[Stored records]
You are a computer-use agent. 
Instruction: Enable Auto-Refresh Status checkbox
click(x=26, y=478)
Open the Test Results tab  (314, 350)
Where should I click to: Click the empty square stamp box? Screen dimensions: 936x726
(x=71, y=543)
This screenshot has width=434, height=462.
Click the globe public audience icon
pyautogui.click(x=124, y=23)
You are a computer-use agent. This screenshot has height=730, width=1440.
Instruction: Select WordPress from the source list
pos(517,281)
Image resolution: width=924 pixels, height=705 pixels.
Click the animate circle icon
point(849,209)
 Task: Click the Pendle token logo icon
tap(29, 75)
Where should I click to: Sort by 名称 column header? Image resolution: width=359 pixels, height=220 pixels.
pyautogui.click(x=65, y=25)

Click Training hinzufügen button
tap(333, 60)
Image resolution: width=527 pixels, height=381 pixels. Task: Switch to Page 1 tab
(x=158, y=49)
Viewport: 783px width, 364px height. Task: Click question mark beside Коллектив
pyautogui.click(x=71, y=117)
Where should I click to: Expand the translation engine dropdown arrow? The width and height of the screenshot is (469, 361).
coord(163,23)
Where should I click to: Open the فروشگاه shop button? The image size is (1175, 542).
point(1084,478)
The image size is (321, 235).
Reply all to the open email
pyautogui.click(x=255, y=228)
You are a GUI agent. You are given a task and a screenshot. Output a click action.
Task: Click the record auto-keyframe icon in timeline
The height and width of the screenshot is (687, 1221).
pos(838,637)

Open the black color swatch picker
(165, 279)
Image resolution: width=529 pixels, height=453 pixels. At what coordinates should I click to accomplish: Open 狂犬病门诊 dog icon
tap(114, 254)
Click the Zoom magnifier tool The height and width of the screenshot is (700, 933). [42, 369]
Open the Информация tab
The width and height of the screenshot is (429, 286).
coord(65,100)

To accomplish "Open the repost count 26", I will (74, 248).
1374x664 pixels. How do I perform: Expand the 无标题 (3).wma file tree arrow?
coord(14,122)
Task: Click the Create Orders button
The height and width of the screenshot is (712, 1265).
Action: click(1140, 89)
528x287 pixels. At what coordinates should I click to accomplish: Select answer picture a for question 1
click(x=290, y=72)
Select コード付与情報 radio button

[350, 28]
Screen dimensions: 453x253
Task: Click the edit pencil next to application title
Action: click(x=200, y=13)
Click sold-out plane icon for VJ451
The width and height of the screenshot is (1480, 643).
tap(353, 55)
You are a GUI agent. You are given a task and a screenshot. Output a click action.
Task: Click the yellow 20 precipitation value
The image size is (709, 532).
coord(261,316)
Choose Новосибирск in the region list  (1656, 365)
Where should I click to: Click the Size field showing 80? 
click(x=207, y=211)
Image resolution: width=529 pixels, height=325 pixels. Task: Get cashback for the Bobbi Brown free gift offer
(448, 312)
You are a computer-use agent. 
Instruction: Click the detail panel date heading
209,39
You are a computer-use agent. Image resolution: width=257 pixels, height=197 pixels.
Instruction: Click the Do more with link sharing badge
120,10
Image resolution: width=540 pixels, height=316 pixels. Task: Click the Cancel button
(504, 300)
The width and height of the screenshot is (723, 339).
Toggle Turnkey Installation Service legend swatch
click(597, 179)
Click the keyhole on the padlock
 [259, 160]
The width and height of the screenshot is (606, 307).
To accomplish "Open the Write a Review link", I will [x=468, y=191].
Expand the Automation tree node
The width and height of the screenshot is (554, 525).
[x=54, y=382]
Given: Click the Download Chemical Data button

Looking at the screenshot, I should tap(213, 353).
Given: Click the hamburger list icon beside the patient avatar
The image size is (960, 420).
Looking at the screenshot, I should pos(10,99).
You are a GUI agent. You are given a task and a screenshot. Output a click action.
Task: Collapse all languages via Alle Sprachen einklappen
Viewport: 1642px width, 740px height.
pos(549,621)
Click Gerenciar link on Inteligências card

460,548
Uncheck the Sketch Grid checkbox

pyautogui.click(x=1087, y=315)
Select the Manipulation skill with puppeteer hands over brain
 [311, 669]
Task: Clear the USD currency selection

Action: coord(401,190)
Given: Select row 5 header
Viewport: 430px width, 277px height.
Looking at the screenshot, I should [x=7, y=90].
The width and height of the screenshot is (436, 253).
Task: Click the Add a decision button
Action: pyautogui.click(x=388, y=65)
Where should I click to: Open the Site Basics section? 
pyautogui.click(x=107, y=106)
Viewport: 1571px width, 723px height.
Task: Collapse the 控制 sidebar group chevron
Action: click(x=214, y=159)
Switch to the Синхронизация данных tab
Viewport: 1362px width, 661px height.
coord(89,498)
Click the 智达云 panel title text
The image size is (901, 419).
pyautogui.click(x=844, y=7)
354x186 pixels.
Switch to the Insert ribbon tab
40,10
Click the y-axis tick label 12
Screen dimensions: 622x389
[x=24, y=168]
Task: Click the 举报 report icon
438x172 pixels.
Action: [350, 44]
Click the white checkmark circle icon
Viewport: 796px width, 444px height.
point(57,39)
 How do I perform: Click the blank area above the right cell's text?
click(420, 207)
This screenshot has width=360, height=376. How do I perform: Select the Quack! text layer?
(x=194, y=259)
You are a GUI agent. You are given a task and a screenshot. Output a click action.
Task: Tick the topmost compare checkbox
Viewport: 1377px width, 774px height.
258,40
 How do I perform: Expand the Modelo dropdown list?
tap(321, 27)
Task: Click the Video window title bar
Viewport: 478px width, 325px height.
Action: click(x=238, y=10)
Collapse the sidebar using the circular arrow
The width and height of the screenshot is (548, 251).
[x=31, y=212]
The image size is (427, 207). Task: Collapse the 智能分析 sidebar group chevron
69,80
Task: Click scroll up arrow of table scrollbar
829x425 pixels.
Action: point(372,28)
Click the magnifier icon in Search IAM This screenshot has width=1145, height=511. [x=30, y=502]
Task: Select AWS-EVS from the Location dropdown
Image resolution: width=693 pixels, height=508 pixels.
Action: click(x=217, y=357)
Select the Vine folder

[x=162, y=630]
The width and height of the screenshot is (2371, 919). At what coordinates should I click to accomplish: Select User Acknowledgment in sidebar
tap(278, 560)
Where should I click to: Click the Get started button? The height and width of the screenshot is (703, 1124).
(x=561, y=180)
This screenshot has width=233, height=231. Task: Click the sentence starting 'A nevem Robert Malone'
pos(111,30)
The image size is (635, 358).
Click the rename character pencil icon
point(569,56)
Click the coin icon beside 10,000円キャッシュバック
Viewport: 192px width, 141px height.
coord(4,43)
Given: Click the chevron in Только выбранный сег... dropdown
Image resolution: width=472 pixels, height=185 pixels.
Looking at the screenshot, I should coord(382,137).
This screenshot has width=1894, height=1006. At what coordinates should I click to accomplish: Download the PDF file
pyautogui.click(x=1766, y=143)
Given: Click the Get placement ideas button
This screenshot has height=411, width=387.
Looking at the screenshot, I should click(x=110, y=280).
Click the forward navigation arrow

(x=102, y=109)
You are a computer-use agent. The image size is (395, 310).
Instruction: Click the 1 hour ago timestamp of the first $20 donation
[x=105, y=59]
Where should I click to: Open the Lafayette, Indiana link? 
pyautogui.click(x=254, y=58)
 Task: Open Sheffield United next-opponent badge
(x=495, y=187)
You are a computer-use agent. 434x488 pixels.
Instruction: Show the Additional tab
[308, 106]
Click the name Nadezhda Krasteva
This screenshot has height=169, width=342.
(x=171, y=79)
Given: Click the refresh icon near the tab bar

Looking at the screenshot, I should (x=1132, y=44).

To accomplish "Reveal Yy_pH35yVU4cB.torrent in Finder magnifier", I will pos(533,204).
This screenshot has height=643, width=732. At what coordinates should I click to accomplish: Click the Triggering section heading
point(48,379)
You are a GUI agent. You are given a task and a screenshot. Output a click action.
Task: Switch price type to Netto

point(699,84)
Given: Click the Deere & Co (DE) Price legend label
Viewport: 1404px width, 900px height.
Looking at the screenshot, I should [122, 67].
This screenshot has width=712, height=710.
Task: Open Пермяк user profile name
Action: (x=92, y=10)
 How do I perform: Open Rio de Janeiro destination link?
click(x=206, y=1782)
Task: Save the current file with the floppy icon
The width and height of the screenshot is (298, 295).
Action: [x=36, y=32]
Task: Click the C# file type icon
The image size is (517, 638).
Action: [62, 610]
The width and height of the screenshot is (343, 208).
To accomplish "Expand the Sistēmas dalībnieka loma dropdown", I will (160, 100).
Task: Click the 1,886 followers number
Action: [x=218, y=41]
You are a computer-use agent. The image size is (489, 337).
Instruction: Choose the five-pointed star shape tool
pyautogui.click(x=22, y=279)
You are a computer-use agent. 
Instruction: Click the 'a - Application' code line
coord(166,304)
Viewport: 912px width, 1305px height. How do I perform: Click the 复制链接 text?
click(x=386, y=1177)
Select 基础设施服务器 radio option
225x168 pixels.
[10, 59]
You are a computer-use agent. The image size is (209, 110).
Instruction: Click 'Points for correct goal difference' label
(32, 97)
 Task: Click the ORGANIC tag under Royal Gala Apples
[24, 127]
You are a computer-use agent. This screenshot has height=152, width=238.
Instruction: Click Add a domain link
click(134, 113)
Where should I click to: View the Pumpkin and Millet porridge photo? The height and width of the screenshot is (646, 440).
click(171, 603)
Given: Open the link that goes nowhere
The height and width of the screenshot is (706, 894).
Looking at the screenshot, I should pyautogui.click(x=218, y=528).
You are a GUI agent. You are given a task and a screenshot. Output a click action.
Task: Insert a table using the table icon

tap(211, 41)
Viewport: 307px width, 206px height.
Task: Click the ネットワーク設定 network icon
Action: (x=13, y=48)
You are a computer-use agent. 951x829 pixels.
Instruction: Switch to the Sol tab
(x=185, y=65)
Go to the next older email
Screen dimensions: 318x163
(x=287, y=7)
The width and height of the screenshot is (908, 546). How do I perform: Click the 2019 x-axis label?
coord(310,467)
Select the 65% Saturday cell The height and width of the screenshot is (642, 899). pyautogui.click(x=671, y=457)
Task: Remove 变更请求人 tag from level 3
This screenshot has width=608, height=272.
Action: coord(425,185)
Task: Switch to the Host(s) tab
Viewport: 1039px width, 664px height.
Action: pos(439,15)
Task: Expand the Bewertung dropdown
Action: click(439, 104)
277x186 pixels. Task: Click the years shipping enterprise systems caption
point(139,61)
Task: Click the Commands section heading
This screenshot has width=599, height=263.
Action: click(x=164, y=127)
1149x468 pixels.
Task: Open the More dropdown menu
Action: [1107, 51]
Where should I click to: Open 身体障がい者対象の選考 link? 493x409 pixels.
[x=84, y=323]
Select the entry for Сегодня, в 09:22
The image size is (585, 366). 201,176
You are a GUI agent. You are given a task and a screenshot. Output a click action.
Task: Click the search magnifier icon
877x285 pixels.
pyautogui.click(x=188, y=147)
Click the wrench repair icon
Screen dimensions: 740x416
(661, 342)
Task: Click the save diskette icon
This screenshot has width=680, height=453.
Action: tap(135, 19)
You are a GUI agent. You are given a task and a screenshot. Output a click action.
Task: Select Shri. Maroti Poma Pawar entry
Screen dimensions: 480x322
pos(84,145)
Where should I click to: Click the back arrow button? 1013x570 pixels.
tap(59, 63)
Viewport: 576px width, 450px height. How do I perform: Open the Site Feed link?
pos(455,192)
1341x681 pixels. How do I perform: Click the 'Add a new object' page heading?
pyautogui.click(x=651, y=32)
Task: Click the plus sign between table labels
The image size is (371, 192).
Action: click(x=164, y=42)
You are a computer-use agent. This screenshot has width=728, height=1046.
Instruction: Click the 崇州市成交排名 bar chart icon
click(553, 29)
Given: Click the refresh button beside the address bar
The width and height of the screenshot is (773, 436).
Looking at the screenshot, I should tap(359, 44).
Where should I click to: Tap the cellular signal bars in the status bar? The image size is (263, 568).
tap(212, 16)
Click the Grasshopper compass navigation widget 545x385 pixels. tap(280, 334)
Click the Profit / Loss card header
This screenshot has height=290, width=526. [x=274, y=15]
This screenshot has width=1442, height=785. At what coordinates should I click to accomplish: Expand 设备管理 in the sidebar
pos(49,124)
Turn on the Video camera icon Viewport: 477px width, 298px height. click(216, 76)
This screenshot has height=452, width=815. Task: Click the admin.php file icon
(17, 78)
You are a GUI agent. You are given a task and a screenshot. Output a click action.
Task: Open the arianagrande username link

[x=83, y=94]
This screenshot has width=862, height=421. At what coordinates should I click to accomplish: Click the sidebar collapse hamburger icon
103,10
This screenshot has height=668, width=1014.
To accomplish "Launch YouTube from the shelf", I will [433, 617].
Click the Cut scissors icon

ACTIVITY -
Whenever a line of the data includes the word "computer", show that line in full.

TASK ANSWER -
You are a computer-use agent. 
You are a computer-use agent. This screenshot has height=730, width=1440.
You are a computer-use agent. 
You are a computer-use agent. Image resolution: width=257 pixels, height=197 pixels.
You are a computer-use agent. The image size is (395, 310).
You are a computer-use agent. 434x488 pixels.
You are a computer-use agent. The image size is (489, 337).
You are a computer-use agent. 
You are a computer-use agent. The image size is (209, 110).
You are a computer-use agent. This screenshot has height=152, width=238.
You are a computer-use agent. 951x829 pixels.
You are a computer-use agent. This screenshot has width=728, height=1046.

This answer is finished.